As he extended Biden’s message, Newsom said the emergency center had become his office as the fire season “just went on.”
“It’s been a tough year and a half,” Newsom said.
During an earlier briefing in Boise at the National Interagency Fire Center, which coordinates the government’s wildfire response, Biden said wildfires start earlier each year and that this year, they scorched 5.4 million acres Is. “It’s bigger than the entire state of New Jersey,” Biden said.
“The reality is that we have a global warming problem, a serious global warming problem, and it is consequential, and what is going to happen is not going to go back,” he said.
Biden, who visited Denver on Tuesday before returning to Washington, aims to address the increasing frequency of wildfires, droughts, floods and other extreme weather events with the need for billions of investments to tackle climate change, according to him and scientists. To be linked in a comprehensive manner. The country’s social safety net.
The president argued for spending now to make the future effects of climate change less expensive, as he did during recent outages in Louisiana, New York and New Jersey – all states that lost millions of dollars in flooding and Other damage and many deaths occurred after Hurricane Ida.
Biden also praised firefighters for the life-threatening risks they pose and the administration for boosting fire supplies from the U.S. Forest Service’s primary supplier, an Oklahoma City nonprofit called Newview Oklahoma. By recently discussed the use of a wartime law.
In dark-red Idaho, many opposing groups took Biden’s visit as a way of showing resistance to his administration. GOP gubernatorial candidates, an anti-vaccine organization and a far-right group were among those urging people to turn against the president.
More than 1,000 protesters did so, gathering in Boise before Biden’s arrival, to express outrage over his coronavirus plan, the election and other issues.
“I’m against everything for Biden,” said Chris Burns, 62, of Boise. Burns was particularly unhappy with a broad new vaccine mandate for 100 million people, which Biden announced last week. “He’s acting like a dictator,” Burns said.
The White House is trying to turn the corner after a rough month of a chaotic and violent US withdrawal from Afghanistan and a rising delta COVID-19 version that the president hoped will mark a summer in which the nation was finally free. from coronavirus.
Biden, while acknowledging that his polling numbers have declined in recent weeks, argued that his agenda is “highly popular” with the public. He said he expected his Republican opponents to attack him instead of debating the merits of his spending plan.

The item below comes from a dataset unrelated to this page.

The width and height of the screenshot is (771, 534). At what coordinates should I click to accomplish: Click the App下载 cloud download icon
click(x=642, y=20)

In addition to the Republican opposition in Congress, Biden needs to clear the doubts of two leading centrist Democrats in the closely divided Senate. Joe Manchin of West Virginia and Kirsten Cinemas of Arizona have expressed concern about the size of the $3.5 trillion spending package.
“I can’t support $3.5 trillion,” Manchin said on Sunday, citing specifically his opposition to a proposed increase in the corporate tax rate from 21% to 28% and the huge new social spending envisioned by the president. Munchkin also complained about a process he said was feeling rushed.

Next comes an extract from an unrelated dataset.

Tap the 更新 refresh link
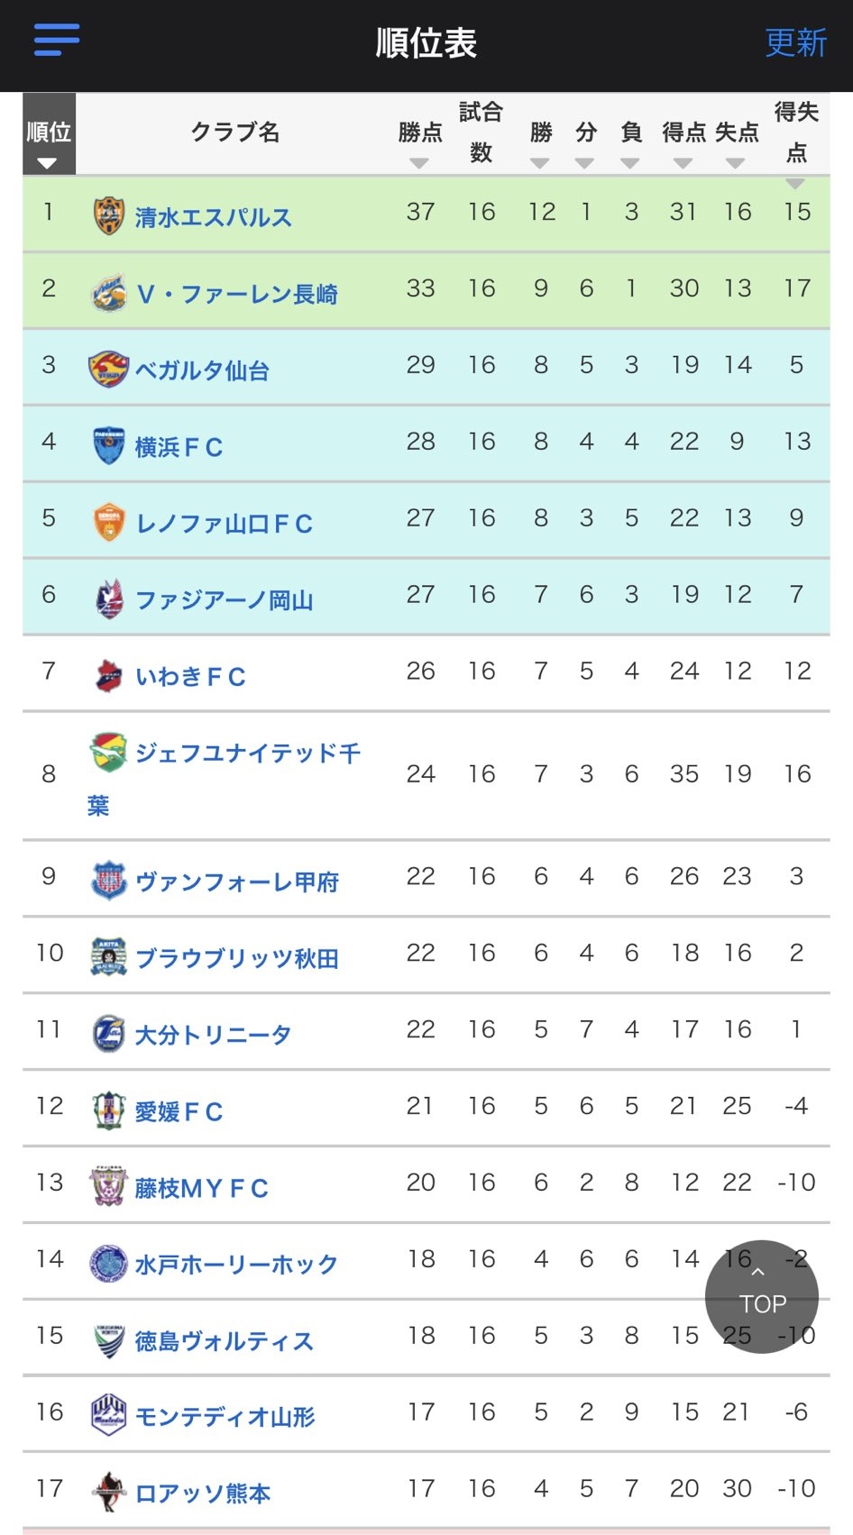The image size is (853, 1535). [x=795, y=42]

The 100-member Senate is divided equally between Democrats and Republicans. Given the GOP’s solid opposition, Biden’s plan would fail to approve the Senate without Munchkin and cinema’s backing.

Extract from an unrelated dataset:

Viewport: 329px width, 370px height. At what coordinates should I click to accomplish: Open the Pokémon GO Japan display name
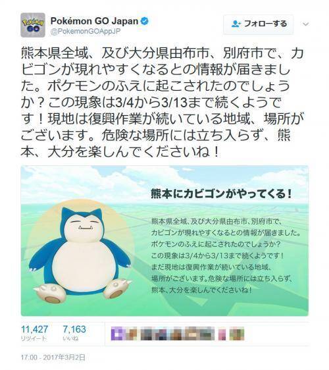tap(94, 21)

Climate provisions in Biden’s plans include tax incentives for clean energy and electric vehicles, investments to shift the economy away from fossil fuels and toward renewable sources such as wind and solar power, and the creation of a civilian climate corps.
In June the Biden administration laid out a strategy to tackle the growing wildfire threat, including hiring more federal firefighters and implementing new techniques to detect and deal with fires quickly. Last month, the president approved a disaster declaration for California, providing federal aid for counties affected by the Dixie and River fires. He issued another disaster declaration for the state just ahead of Monday’s visit aimed at areas affected by the Caldor fire.